DESCRIPTION OF THE TASK: Copy each line of the following data that contains "will".

EXERCISE MATERIAL:
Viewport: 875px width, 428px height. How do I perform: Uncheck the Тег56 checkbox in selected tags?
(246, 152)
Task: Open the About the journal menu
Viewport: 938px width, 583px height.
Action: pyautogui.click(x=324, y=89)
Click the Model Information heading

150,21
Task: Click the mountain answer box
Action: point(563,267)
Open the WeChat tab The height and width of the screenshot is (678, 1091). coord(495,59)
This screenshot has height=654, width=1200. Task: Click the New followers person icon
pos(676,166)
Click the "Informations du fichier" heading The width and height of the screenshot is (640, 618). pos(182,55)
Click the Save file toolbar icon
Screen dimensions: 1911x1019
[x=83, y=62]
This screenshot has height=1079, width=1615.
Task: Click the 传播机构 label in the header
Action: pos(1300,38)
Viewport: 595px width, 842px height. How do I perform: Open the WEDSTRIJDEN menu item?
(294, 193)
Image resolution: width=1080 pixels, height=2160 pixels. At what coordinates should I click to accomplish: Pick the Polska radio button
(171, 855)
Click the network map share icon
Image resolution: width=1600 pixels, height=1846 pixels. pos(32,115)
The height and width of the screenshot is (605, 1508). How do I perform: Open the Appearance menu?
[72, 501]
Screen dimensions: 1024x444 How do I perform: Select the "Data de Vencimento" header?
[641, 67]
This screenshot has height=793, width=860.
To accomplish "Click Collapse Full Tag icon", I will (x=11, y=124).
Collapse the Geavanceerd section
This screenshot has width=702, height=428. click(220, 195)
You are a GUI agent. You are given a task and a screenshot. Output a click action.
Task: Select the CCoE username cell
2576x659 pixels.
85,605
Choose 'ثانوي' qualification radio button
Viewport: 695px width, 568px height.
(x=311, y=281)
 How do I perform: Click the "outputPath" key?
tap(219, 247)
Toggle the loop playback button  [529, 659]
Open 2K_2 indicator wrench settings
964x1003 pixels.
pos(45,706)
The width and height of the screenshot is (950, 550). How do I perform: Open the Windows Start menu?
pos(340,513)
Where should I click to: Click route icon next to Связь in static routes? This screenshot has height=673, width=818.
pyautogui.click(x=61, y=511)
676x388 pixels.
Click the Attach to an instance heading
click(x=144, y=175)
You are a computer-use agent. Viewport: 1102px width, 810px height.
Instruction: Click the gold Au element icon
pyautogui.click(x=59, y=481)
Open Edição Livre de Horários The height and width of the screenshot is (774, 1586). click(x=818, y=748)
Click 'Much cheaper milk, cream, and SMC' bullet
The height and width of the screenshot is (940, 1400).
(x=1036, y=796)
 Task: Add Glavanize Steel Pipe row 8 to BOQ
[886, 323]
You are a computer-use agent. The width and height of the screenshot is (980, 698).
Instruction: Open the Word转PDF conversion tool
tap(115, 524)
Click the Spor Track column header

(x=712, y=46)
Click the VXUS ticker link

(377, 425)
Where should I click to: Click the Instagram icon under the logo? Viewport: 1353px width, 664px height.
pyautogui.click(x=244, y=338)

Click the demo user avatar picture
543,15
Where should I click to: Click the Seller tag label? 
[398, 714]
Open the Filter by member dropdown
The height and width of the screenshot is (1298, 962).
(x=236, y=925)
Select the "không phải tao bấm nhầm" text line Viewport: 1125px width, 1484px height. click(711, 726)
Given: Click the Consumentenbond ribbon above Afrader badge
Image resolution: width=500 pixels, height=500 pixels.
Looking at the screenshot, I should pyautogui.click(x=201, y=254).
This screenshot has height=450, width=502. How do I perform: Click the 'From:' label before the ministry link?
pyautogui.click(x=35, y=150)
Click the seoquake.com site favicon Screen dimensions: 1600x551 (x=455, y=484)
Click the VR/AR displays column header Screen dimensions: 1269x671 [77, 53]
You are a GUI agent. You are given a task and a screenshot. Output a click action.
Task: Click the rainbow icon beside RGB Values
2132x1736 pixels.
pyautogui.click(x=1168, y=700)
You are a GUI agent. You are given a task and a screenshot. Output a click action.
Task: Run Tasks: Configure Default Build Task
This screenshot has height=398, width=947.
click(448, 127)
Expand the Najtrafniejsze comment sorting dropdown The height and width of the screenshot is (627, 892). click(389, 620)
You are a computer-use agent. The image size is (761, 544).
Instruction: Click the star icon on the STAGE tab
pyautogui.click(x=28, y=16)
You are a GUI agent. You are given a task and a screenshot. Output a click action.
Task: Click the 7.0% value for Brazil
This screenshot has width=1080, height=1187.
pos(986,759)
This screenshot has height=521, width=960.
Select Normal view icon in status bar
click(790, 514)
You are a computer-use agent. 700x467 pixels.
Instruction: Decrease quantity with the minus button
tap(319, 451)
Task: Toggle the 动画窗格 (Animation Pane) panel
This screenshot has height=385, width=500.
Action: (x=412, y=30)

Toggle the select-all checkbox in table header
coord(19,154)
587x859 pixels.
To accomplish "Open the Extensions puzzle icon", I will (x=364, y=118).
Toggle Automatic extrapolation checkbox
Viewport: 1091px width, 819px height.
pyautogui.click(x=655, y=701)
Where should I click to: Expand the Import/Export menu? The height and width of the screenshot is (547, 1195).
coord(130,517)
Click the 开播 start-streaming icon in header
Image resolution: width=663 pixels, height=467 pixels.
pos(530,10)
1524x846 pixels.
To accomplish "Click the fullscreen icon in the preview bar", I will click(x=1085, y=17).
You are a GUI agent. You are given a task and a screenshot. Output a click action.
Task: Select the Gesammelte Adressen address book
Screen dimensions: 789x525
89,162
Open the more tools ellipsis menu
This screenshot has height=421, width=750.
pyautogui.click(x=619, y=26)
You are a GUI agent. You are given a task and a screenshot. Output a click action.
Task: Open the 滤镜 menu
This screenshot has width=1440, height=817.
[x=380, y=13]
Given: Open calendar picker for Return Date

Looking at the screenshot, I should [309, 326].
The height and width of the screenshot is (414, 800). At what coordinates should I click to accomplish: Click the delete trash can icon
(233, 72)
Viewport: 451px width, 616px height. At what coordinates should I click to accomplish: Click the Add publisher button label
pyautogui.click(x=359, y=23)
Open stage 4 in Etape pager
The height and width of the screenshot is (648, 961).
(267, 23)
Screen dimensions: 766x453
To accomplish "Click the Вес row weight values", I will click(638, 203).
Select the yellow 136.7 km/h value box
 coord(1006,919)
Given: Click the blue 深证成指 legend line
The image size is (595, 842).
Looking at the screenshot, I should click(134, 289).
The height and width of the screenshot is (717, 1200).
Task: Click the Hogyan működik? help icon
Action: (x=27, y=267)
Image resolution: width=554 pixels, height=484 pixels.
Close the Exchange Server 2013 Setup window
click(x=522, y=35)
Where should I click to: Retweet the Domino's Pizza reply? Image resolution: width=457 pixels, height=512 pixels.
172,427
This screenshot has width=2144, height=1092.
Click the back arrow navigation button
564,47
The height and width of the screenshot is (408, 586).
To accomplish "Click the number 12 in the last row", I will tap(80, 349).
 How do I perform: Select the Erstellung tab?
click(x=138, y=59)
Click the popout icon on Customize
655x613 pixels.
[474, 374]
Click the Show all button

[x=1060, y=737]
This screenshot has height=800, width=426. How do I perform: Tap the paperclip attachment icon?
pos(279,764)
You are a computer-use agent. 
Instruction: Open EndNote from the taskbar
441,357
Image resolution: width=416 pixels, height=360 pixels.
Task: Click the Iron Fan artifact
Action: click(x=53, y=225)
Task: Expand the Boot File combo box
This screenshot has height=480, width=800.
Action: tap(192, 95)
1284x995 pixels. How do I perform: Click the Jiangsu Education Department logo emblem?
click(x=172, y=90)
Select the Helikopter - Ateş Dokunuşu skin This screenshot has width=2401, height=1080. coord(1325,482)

ANSWER TO THE EXERCISE:
To accomplish "Click Collapse Full Tag icon", I will (x=11, y=124).
To accomplish "Open the Extensions puzzle icon", I will (x=364, y=118).
To accomplish "Click the fullscreen icon in the preview bar", I will click(x=1085, y=17).
To accomplish "Click the Вес row weight values", I will click(638, 203).
To accomplish "Click the number 12 in the last row", I will tap(80, 349).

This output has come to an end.